Even more interesting was when Romney changed his tax cut plan to include a 20% across-the-board income tax cut. Romney unveiled his 20% across-the-board income tax cut plan on February 22, 2012. That was a couple of weeks after Rick Santorum has swept the contests in Colorado, Minnesota and Missouri. At the time that Romney proposed his expanded tax cut plan, he was running about 5% behind Santorum in the RCP national polling average (not that the national polling average means much as other than a lagging indicator.) It was also a week before the make-or-break primary in Michigan. Romney didn’t need more money from donors. Romney had already carpet bombed Gingrich with ads twice. He was dumping huge negative ad buys on Santorum. Romney needed to reassure Republican primary voters that he was conservative enough.

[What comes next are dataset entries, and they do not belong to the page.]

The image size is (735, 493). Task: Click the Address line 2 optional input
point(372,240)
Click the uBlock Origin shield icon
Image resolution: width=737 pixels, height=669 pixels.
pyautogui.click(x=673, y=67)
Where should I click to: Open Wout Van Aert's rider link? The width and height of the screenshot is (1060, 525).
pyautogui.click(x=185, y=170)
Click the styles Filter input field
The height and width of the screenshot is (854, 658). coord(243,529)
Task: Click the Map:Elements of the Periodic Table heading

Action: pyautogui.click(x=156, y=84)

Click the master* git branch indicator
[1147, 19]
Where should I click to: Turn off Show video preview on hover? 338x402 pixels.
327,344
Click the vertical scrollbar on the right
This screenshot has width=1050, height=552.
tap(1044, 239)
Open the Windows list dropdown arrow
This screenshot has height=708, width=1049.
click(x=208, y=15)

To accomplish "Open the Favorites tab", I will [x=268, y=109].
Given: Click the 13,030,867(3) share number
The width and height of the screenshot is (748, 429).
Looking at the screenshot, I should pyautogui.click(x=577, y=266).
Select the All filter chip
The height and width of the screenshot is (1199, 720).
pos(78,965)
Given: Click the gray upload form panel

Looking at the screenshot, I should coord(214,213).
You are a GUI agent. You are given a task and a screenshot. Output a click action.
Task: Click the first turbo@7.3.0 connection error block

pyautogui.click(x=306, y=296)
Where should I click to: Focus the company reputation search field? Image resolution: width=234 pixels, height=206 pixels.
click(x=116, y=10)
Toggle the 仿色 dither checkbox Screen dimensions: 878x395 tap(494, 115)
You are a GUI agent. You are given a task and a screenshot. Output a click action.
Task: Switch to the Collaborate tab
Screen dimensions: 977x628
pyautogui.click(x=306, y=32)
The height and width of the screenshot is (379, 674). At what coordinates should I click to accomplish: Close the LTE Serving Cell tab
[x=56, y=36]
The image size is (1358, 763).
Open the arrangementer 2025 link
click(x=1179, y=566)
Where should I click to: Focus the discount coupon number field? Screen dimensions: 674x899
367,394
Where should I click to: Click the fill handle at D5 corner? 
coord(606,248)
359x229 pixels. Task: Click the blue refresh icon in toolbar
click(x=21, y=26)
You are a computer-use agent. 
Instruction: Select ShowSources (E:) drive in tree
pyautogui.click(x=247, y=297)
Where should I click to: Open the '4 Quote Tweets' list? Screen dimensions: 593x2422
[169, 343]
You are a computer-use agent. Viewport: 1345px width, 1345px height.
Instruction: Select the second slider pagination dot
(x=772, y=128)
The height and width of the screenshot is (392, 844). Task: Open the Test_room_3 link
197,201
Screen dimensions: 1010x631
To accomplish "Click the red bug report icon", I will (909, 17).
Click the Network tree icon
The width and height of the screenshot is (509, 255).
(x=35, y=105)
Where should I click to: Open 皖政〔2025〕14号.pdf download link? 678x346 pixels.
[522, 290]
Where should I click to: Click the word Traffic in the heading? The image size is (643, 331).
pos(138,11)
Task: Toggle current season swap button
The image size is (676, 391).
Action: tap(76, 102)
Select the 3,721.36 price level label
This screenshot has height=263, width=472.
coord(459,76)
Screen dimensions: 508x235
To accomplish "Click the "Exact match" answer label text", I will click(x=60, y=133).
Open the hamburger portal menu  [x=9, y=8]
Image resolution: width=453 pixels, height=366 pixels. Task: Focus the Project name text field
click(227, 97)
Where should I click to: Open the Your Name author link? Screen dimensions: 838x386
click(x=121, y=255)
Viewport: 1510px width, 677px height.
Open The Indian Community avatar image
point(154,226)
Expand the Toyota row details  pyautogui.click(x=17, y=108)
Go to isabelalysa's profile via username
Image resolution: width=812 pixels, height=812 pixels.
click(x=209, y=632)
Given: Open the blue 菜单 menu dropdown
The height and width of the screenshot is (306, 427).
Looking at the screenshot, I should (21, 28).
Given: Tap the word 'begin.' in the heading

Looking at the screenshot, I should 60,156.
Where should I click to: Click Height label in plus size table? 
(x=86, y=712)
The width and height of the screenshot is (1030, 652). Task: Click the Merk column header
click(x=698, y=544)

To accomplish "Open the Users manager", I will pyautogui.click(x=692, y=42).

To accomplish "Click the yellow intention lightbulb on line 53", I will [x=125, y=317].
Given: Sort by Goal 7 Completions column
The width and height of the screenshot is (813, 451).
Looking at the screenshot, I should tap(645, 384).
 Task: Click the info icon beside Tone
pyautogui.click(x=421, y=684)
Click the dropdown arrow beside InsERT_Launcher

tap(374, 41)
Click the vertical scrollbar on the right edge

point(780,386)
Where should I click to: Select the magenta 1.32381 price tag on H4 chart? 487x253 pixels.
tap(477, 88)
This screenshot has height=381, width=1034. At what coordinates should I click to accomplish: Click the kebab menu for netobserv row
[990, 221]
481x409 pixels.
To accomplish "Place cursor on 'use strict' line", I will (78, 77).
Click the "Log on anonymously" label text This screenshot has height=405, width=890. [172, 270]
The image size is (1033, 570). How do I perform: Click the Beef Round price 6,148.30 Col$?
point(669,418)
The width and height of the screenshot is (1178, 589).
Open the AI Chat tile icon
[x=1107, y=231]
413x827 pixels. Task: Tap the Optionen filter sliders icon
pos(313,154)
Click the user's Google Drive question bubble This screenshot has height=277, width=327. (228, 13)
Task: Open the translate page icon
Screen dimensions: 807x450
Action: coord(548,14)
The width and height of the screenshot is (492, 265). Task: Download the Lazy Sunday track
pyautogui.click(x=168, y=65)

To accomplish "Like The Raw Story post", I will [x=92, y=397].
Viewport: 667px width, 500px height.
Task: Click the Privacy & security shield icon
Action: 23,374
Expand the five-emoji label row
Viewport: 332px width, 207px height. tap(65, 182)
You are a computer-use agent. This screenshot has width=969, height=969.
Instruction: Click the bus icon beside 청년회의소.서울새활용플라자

Spiliakos concludes from this that Republican tax cut proposals are an emblem of “conservative authenticity,” on the order of flag, country, and faith. They’re meant to appeal to ordinary Republican voters, not just the rich ones. He also notes, not incidentally, that each of these proposals eventually failed to persuade voters. It’s not hard to see why. Polls suggest a solid majority favors increasing taxes on the wealthy. What about wealthy Americans themselves? This hardly settles the matter, but, in a recent meeting at the White House, 14 chief executives of big companies like Marriott, Comcast, and Caterpillar signaled their acceptance of higher tax rates as part of a fiscal-cliff deal.

So why do Republicans keep proposing upper-income tax cuts — and, to judge from the unhappy experience of the Romney campaign, tying themselves in arithmetical knots? “Force of habit,” suggests Spiliakos:

When Republican consultants saw that their candidate was in a hole, their instinct was to dig out by offering some (usually radicalized) version of either the Reagan or the Steve Forbes tax plans. It wasn’t the only part of the 2012 Republican consultant playbook that turned out to be out of date.

Upper-income tax cuts have become a kind of vestigial organ of Republican economic philosophy. Only that’s not quite right: vestigial organs are harmless. As manifested in the Romney campaign’s across-the-board tax-cut proposal, they’re more like a retrovirus.